:: Rows ::

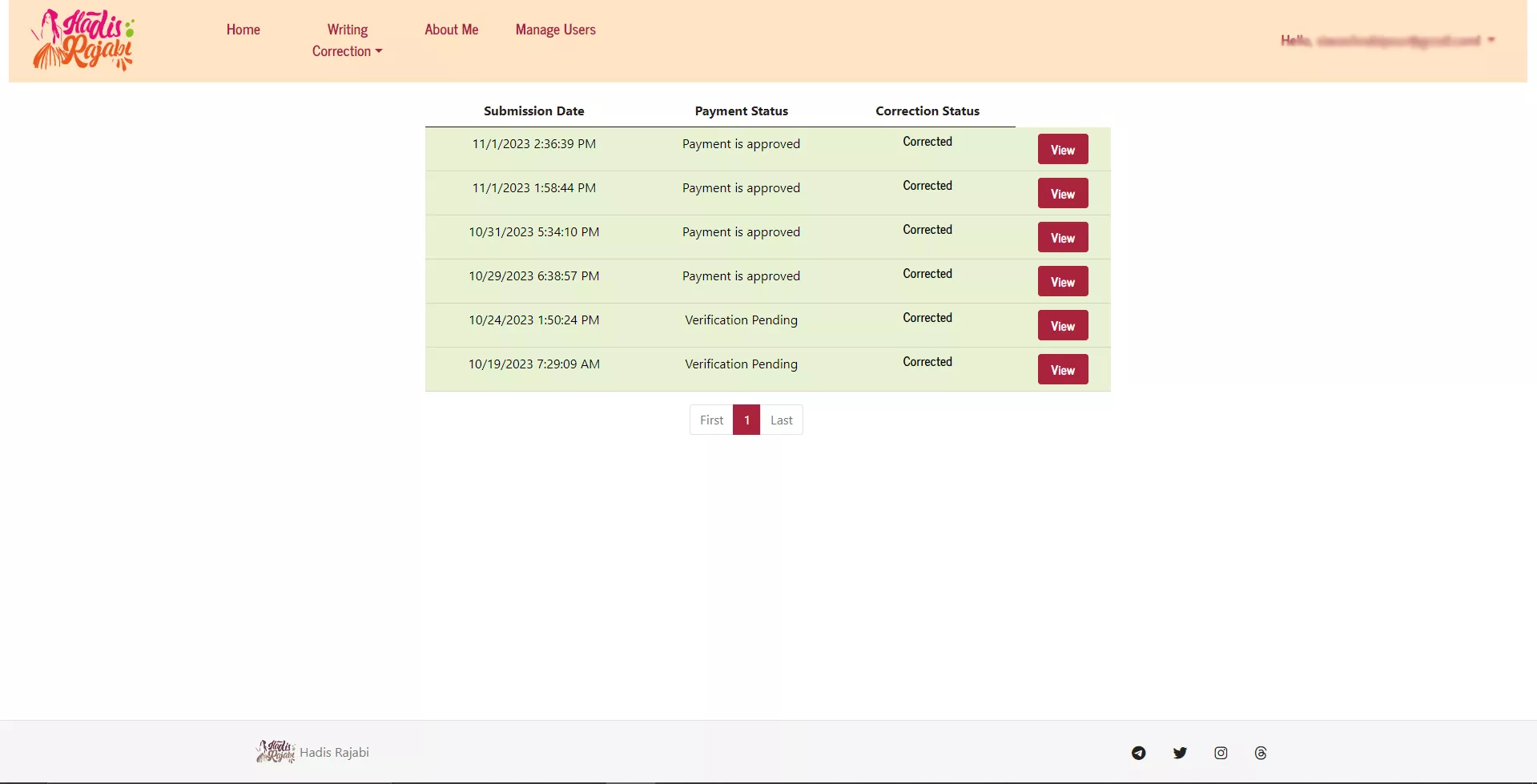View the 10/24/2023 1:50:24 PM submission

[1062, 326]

:::
:: Rows ::

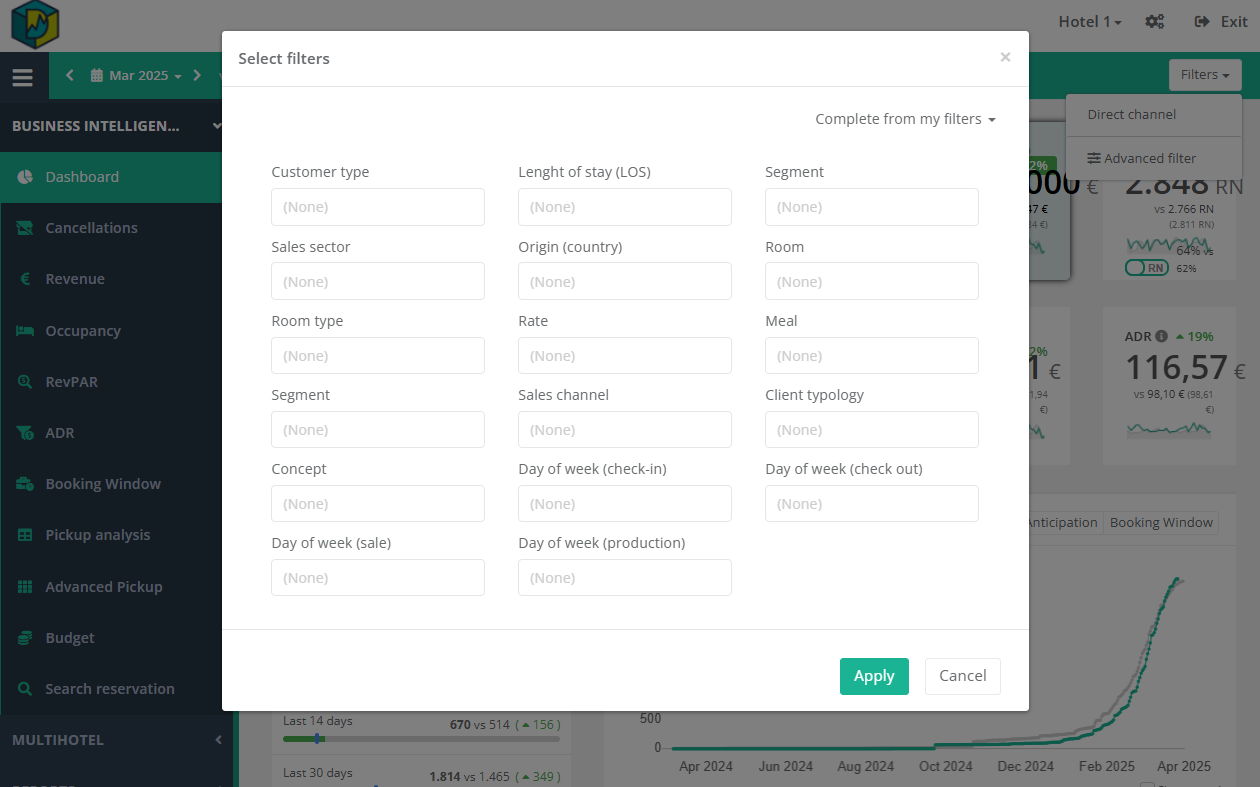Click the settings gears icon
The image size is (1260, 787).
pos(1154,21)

:::
:: Rows ::

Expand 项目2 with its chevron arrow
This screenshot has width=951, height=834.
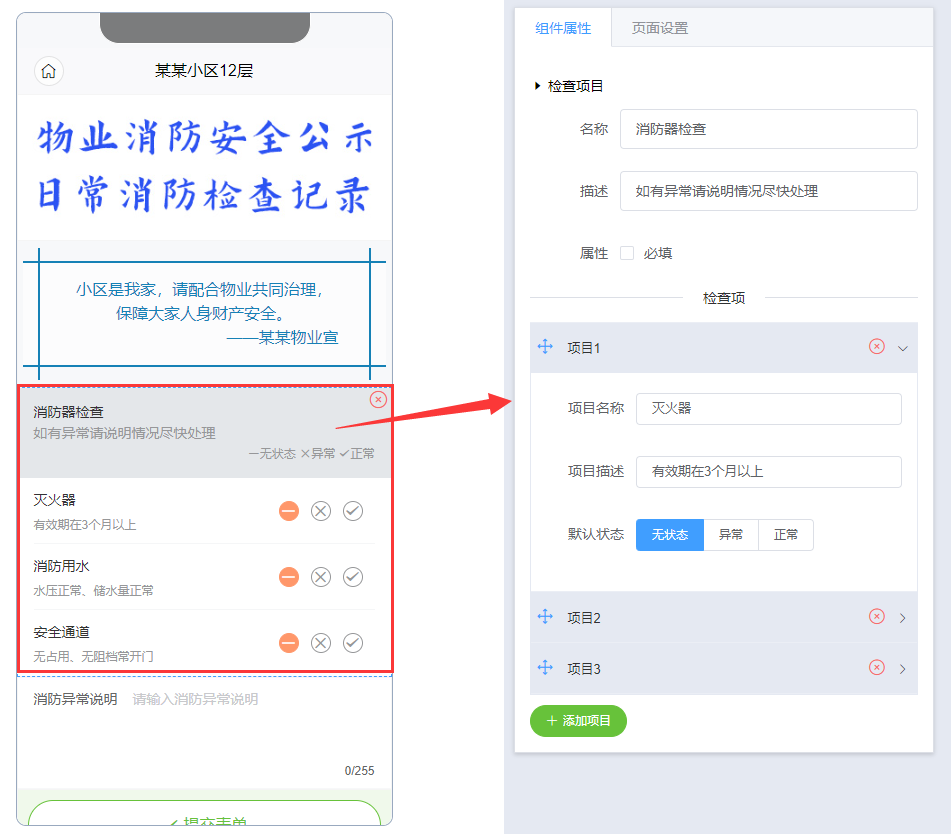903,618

:::

• [Work to complete]:
Output the lines from the one containing "Click the settings gears icon" through the one containing "pos(1154,21)", both included, as a JSON list of strings, one string per line, omitting blank lines and leaving out the pictures.

• [Reply]:
[
  "Click the settings gears icon",
  "The image size is (1260, 787).",
  "pos(1154,21)"
]